> **Problem requirements**
Your copy should run exactly from the line containing "Task: Click drag handle beside 生成日报 row" to the last line of the entries below, and it should include no pictures.

[Stored data Boundary: Start]

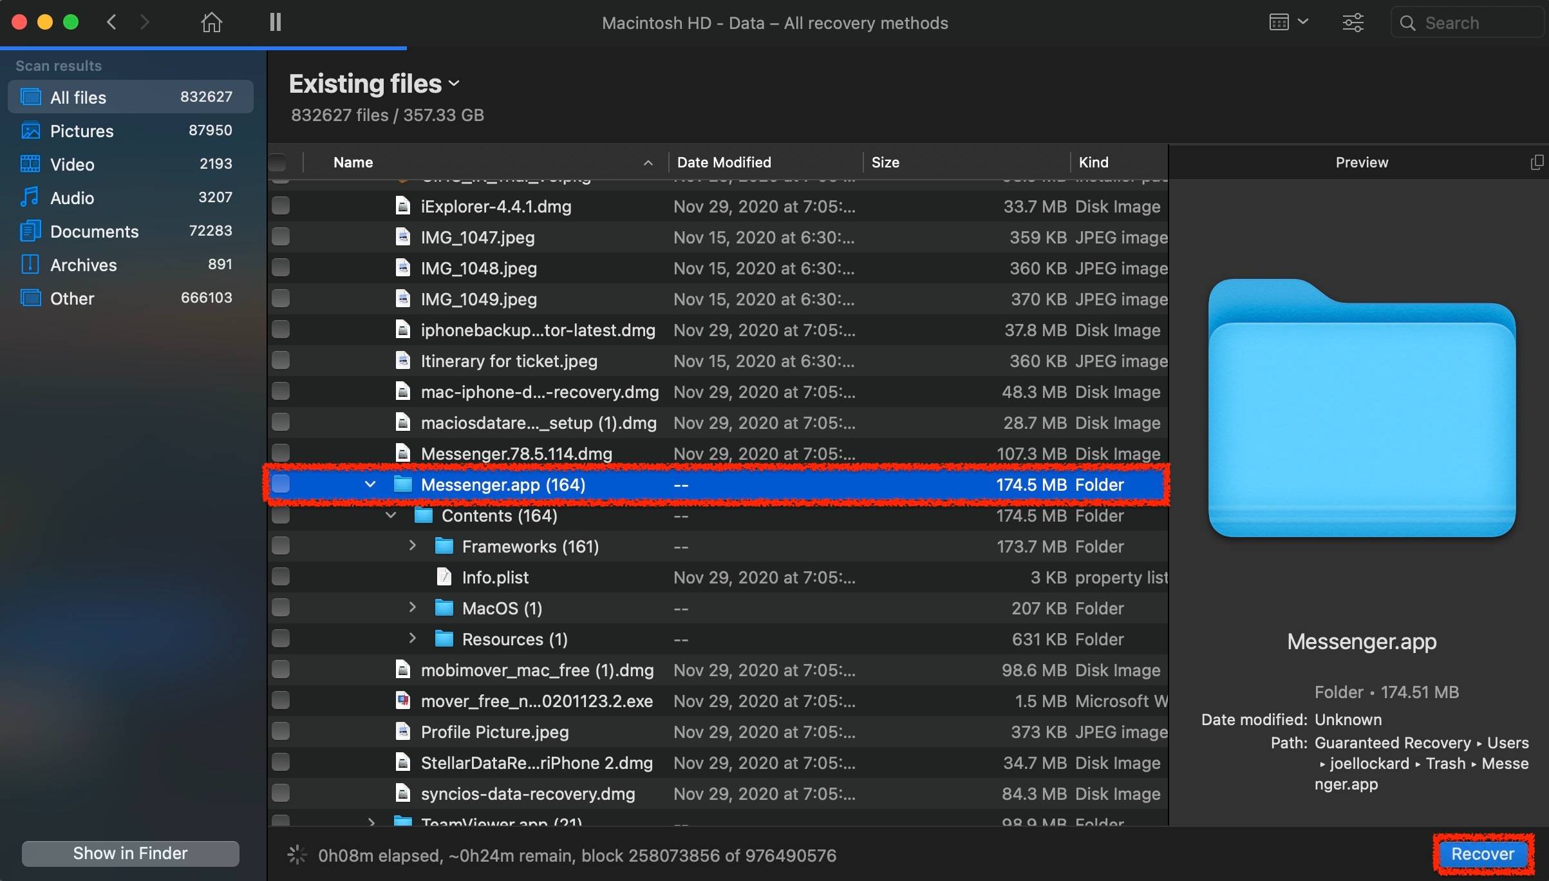
Task: Click the Home icon in toolbar
Action: 211,23
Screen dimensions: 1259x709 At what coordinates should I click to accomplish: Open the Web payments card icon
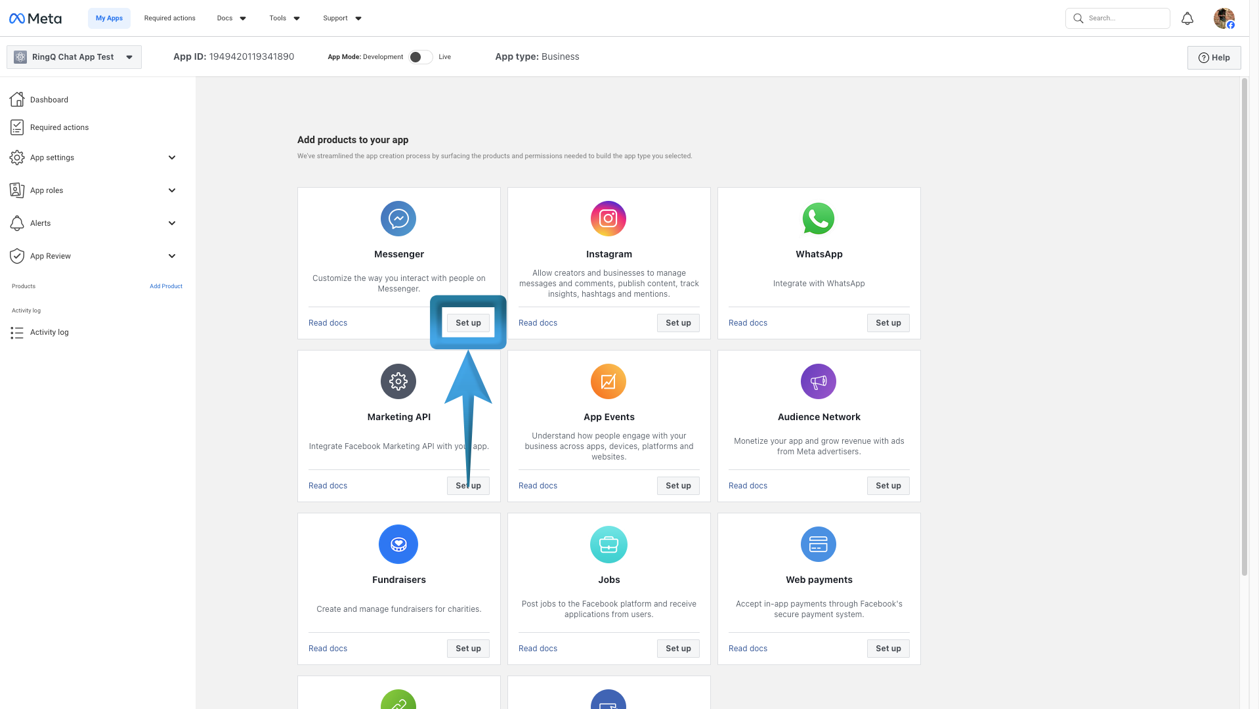818,544
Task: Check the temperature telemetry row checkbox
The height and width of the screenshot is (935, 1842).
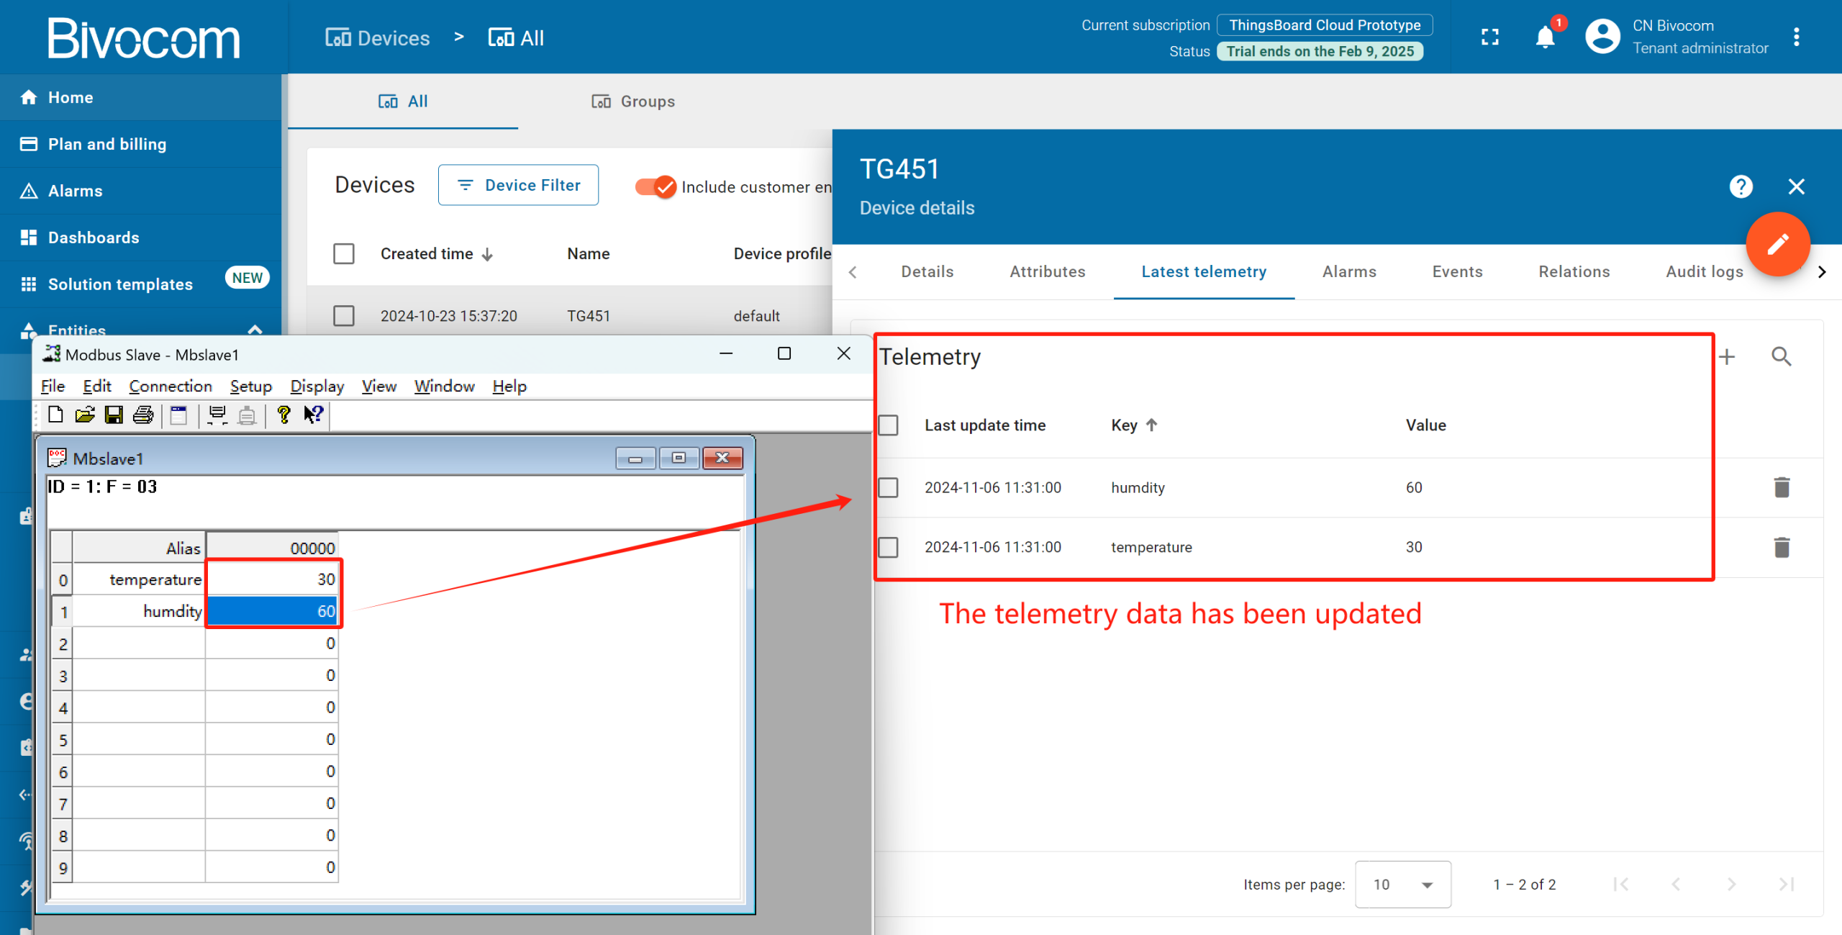Action: [x=889, y=547]
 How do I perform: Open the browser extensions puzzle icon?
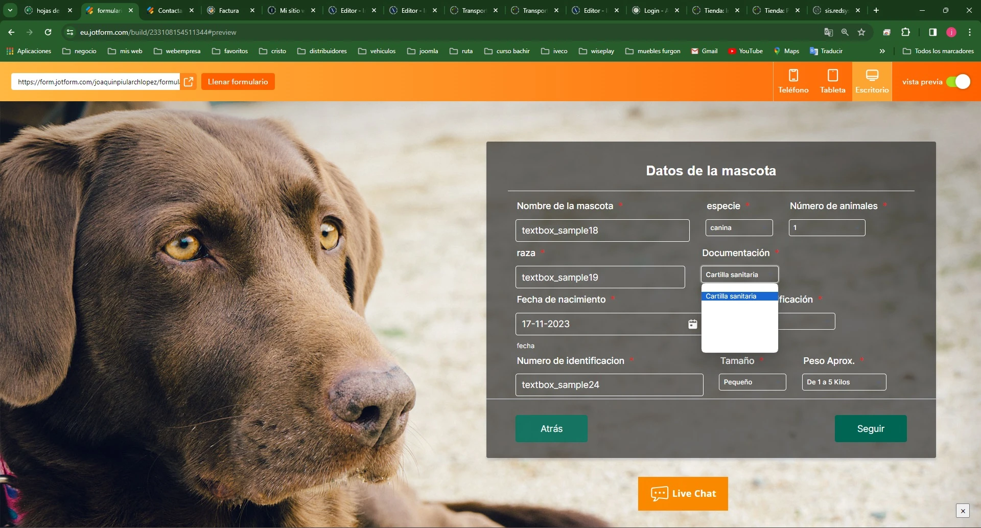pos(906,32)
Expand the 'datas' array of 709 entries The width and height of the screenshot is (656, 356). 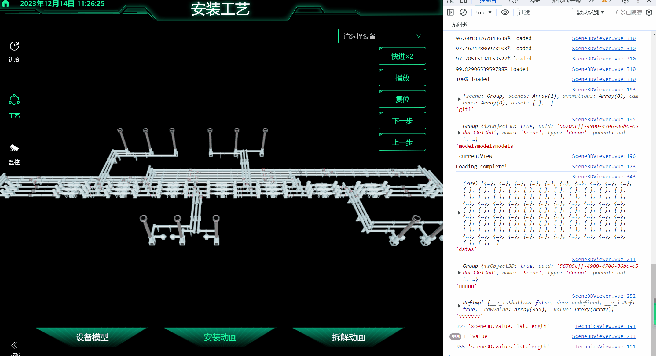[459, 213]
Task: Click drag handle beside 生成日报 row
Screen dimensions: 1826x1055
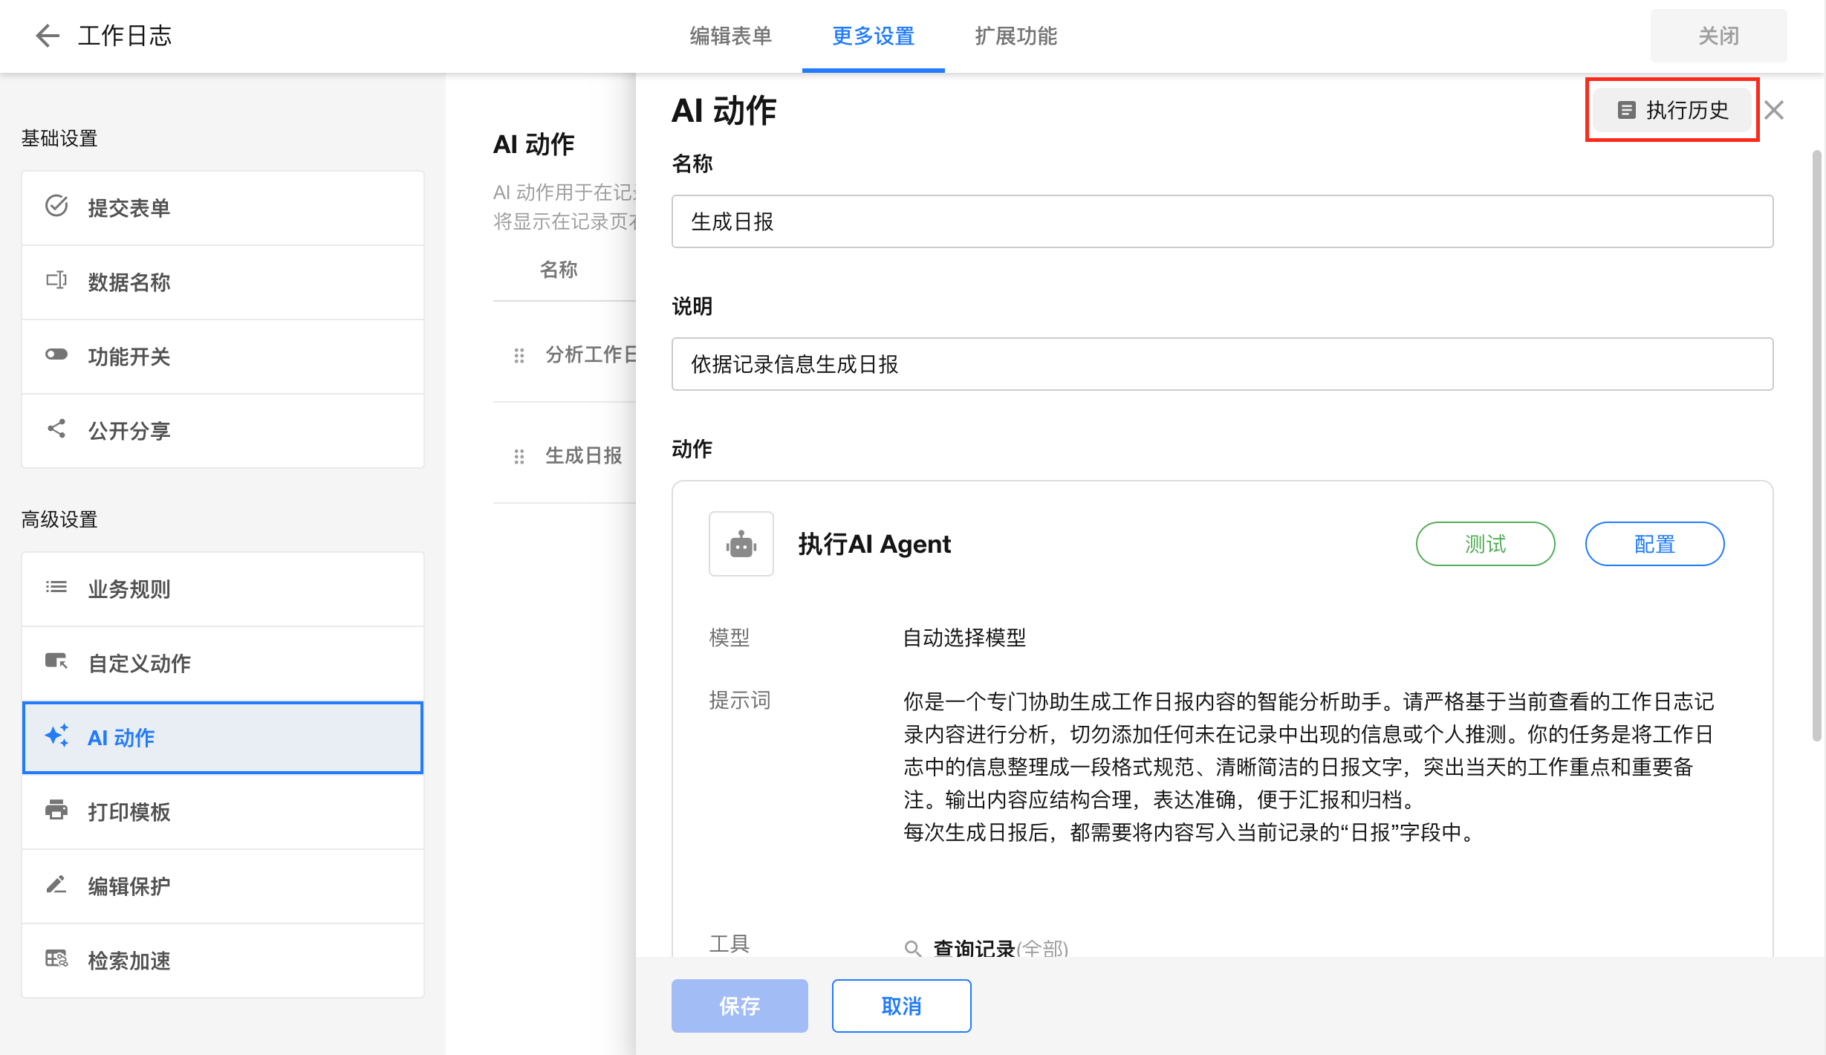Action: click(x=519, y=456)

[Stored data Boundary: End]

> **Result of this exercise**
Task: Click drag handle beside 生成日报 row
Screen dimensions: 1826x1055
Action: click(x=519, y=456)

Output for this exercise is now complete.